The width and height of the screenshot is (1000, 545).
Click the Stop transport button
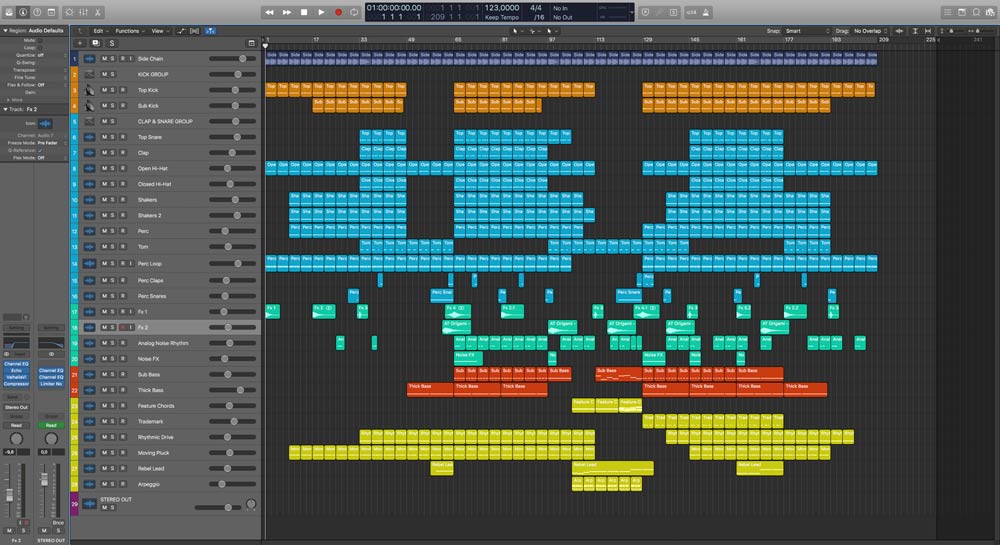click(x=304, y=12)
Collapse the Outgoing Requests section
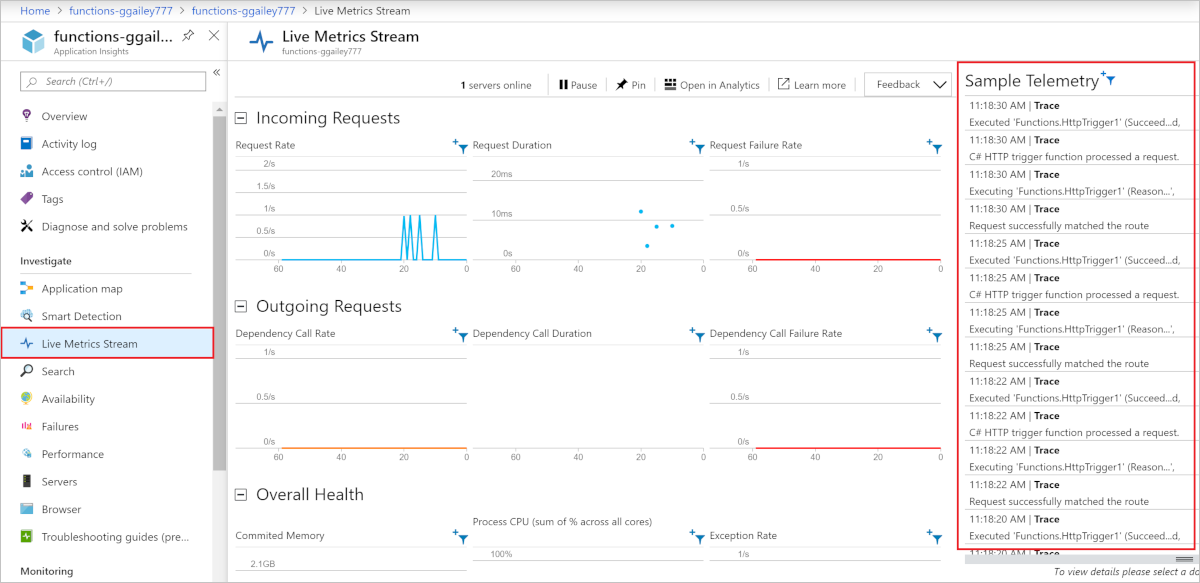 click(239, 306)
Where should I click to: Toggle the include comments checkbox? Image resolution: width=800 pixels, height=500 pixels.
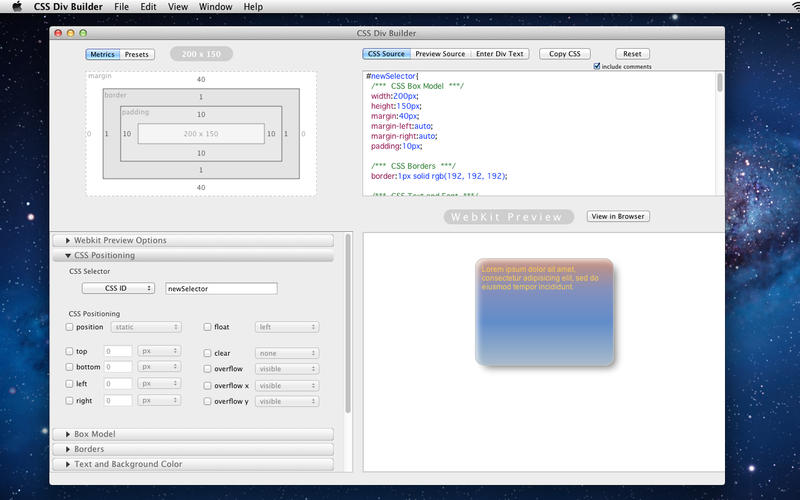(x=597, y=66)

--

## Exercise
What is needed is an exact repetition of every line from the line with "Collapse the Outgoing Requests section" to the end of the data above, both ends included, with no pictures.

## Answer to this problem
Collapse the Outgoing Requests section
 click(239, 306)
Where should I click to: Toggle the include comments checkbox? Image resolution: width=800 pixels, height=500 pixels.
(x=597, y=66)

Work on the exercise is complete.